* _Vorgegebener Text_
<<<<
Essen. „Newcomerin“ und Rapperin Liser macht eigentlich schon eine Weile Musik – und findet langsam auch Gehör, unter anderem im Mai in Düsseldorf.
Viel hat man von Liser, die eigentlich Lisa Klingler heißt, vielleicht noch nicht gehört, aber geht es nach der jungen Musikerin, ändert sich das ganz schnell. Die ersten Schritte in Richtung große Bühne sind bereits getan, die aus Bayern stammende und in Köln lebende Deutschrapperin hat sich in den vergangenen zwei Jahren mit mehreren Singles und Liveauftritten eine erste Fangemeinde aufgebaut. Im vergangenen Jahr wurde sie außerdem mit dem PopNRW-Preis als „Beste Newcomerin“ ausgezeichnet. Ihre Songs sind feministisch, ehrlich, selbstbewusst, manchmal feinfühlig und leise, manchmal wütend und laut. Mit Maxi Strauch sprach die 25-Jährigen über den Berufswunsch Popstar und die Frauenrolle im Deutschrap.
>>>>
* _Datenteil_
<<<<
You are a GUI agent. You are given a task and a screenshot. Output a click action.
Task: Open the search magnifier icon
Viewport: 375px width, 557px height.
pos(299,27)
>>>>
* _Aufgaben_
1 – Gib den Absatz des vorgegebenen Textes, der mit „Viel hat man von Liser“ beginnt, als knappe Stichpunktliste wieder und behalte dabei seine wichtigsten Fakten bei.
2 – Kopiere aus dem vorgegebenen Text wortgetreu den Abschnitt, der mit den Worten „Viel hat man“ einsetzt und mit „Frauenrolle im Deutschrap.“ schließt.
Die Daten stehen in keinem Zusammenhang mit dem vorgegebenen Text.

* _Erwartete Ergebnisse_
1 –
- Liser heißt eigentlich Lisa Klingler, stammt aus Bayern und lebt in Köln.
- In den vergangenen zwei Jahren hat sich die Deutschrapperin mit mehreren Singles und Liveauftritten eine erste Fangemeinde aufgebaut.
- Im vergangenen Jahr erhielt sie den PopNRW-Preis als „Beste Newcomerin“.
- Ihre Songs sind feministisch, ehrlich und selbstbewusst, mal feinfühlig und leise, mal wütend und laut.
- Mit Maxi Strauch sprach die 25-Jährige über den Berufswunsch Popstar und die Frauenrolle im Deutschrap.

2 –
Viel hat man von Liser, die eigentlich Lisa Klingler heißt, vielleicht noch nicht gehört, aber geht es nach der jungen Musikerin, ändert sich das ganz schnell. Die ersten Schritte in Richtung große Bühne sind bereits getan, die aus Bayern stammende und in Köln lebende Deutschrapperin hat sich in den vergangenen zwei Jahren mit mehreren Singles und Liveauftritten eine erste Fangemeinde aufgebaut. Im vergangenen Jahr wurde sie außerdem mit dem PopNRW-Preis als „Beste Newcomerin“ ausgezeichnet. Ihre Songs sind feministisch, ehrlich, selbstbewusst, manchmal feinfühlig und leise, manchmal wütend und laut. Mit Maxi Strauch sprach die 25-Jährigen über den Berufswunsch Popstar und die Frauenrolle im Deutschrap.